Record excerpts:
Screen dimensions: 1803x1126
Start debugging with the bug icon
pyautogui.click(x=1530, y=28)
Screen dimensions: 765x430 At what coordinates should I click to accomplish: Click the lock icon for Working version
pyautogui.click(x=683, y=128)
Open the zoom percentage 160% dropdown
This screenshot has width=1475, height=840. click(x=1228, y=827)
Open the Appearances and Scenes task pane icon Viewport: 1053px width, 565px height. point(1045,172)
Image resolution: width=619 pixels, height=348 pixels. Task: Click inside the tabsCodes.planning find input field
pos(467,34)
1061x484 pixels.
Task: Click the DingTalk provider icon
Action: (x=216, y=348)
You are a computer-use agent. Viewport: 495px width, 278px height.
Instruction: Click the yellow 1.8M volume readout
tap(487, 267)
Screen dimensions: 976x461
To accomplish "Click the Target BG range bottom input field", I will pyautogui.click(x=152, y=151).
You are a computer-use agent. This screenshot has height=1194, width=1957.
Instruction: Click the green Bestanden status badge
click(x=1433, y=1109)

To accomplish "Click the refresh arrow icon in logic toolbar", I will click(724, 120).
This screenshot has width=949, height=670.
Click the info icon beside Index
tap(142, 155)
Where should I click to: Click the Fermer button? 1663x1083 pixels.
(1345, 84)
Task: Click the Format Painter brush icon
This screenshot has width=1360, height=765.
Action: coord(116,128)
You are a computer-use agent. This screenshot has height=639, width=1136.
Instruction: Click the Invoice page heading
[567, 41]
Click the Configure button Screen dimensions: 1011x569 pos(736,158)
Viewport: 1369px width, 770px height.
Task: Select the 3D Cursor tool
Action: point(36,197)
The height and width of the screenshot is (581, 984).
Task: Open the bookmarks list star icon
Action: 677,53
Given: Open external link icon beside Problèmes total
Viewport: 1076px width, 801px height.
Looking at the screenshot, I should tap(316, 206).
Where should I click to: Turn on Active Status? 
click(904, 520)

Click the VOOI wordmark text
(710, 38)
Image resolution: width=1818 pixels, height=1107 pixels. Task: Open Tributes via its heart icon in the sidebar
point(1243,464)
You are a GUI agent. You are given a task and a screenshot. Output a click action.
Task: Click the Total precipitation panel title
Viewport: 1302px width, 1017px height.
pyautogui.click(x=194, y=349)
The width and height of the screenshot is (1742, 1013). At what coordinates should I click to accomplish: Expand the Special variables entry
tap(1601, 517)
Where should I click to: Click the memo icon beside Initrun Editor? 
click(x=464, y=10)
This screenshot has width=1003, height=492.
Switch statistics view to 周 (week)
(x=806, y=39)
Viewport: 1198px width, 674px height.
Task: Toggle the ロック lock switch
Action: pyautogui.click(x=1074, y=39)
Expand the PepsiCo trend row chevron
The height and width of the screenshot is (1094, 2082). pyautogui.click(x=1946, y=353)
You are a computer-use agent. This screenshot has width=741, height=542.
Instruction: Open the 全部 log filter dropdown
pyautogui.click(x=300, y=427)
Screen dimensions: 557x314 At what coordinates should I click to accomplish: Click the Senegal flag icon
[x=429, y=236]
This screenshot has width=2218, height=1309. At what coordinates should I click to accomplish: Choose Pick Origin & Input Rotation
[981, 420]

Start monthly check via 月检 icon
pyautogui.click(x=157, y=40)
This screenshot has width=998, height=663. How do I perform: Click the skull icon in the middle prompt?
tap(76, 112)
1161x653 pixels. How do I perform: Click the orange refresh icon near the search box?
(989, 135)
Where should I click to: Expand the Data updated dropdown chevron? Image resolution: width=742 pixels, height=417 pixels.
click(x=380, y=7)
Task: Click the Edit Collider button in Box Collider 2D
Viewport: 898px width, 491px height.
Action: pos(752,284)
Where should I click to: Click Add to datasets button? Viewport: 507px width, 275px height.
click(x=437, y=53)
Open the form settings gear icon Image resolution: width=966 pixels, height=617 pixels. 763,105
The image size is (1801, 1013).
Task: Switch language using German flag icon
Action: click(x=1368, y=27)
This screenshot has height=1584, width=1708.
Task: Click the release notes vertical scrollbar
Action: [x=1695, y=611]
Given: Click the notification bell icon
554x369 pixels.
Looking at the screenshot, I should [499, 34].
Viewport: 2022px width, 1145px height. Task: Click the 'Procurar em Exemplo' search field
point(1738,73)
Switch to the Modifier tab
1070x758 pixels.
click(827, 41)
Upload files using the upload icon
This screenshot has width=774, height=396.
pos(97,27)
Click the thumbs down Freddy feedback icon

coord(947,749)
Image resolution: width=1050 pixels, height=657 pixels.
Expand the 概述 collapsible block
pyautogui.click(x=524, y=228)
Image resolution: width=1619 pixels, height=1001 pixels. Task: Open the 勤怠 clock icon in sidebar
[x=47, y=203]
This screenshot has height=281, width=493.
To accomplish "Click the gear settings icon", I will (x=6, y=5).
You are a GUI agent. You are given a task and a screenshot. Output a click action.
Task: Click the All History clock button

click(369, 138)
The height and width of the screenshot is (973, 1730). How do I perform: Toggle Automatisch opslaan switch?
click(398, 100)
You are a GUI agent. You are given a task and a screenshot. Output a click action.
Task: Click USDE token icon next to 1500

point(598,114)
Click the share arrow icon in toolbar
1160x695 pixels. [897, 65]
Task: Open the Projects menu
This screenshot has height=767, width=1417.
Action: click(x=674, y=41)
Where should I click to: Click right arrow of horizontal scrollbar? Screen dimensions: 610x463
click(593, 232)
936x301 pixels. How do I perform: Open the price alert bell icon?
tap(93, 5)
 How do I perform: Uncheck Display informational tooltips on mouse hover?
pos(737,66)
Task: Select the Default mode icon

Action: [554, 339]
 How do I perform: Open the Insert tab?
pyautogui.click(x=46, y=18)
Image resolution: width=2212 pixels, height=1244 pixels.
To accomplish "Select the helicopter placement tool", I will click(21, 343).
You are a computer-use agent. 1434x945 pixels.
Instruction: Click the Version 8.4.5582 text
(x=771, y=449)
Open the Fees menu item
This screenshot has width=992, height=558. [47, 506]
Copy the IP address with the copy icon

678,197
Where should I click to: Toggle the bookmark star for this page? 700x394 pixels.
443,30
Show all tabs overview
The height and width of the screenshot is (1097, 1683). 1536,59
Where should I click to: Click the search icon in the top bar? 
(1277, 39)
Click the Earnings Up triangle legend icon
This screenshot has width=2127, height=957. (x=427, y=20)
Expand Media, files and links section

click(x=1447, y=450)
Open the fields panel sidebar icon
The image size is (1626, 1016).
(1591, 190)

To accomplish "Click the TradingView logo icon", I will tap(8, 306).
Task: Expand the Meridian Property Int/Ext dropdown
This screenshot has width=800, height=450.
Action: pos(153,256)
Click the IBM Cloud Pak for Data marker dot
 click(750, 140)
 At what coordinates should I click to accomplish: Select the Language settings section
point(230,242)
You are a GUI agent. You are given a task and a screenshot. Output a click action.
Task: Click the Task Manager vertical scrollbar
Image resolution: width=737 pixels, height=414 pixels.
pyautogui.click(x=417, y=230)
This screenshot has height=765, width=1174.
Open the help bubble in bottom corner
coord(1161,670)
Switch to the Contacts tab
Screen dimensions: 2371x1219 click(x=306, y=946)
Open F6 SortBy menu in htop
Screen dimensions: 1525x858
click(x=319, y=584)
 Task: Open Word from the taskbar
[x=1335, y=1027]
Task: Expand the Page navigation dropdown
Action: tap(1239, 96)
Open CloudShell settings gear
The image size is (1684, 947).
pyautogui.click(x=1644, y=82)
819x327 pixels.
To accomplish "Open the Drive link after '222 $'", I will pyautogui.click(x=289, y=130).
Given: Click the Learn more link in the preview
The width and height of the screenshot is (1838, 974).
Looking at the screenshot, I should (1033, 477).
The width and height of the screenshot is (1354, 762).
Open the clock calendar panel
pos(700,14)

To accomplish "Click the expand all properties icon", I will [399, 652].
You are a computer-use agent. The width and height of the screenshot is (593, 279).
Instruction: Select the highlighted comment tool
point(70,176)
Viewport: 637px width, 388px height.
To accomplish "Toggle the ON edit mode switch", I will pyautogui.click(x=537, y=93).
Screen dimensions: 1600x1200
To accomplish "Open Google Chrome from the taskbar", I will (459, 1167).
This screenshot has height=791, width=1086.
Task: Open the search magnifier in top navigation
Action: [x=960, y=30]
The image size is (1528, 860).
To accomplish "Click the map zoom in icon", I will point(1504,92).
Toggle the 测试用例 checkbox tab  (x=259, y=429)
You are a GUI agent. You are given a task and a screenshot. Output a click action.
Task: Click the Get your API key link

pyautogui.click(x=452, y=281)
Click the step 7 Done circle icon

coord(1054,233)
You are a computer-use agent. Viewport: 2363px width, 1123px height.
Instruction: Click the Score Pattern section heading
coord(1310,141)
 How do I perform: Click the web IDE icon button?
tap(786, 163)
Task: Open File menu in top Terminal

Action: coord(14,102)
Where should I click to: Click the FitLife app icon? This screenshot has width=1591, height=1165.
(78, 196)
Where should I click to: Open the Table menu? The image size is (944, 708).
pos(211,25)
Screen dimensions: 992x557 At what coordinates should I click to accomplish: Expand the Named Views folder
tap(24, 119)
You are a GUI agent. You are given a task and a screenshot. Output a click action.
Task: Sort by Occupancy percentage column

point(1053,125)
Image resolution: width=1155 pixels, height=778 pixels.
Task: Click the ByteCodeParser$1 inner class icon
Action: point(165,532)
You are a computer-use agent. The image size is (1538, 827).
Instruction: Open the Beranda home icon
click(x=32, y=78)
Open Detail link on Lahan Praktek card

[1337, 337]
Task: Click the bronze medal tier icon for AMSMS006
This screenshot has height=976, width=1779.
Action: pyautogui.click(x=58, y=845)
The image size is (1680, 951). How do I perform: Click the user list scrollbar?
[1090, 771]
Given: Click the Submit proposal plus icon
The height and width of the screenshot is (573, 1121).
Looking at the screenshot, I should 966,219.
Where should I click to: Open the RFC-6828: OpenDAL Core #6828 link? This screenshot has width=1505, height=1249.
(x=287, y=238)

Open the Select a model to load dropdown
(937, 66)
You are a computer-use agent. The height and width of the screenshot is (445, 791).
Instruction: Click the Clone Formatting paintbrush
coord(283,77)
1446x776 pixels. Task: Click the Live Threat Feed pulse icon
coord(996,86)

Requirement: Could you reproduce, exactly, every line above from the line with "Task: Click USDE token icon next to 1500" to the line with "Image resolution: width=2212", and no other line? Both ends count.

Answer to this problem:
Task: Click USDE token icon next to 1500

point(598,114)
Click the share arrow icon in toolbar
1160x695 pixels. [897, 65]
Task: Open the Projects menu
This screenshot has height=767, width=1417.
Action: click(x=674, y=41)
Where should I click to: Click right arrow of horizontal scrollbar? Screen dimensions: 610x463
click(593, 232)
936x301 pixels. How do I perform: Open the price alert bell icon?
tap(93, 5)
 How do I perform: Uncheck Display informational tooltips on mouse hover?
pos(737,66)
Task: Select the Default mode icon

Action: [554, 339]
 How do I perform: Open the Insert tab?
pyautogui.click(x=46, y=18)
Image resolution: width=2212 pixels, height=1244 pixels.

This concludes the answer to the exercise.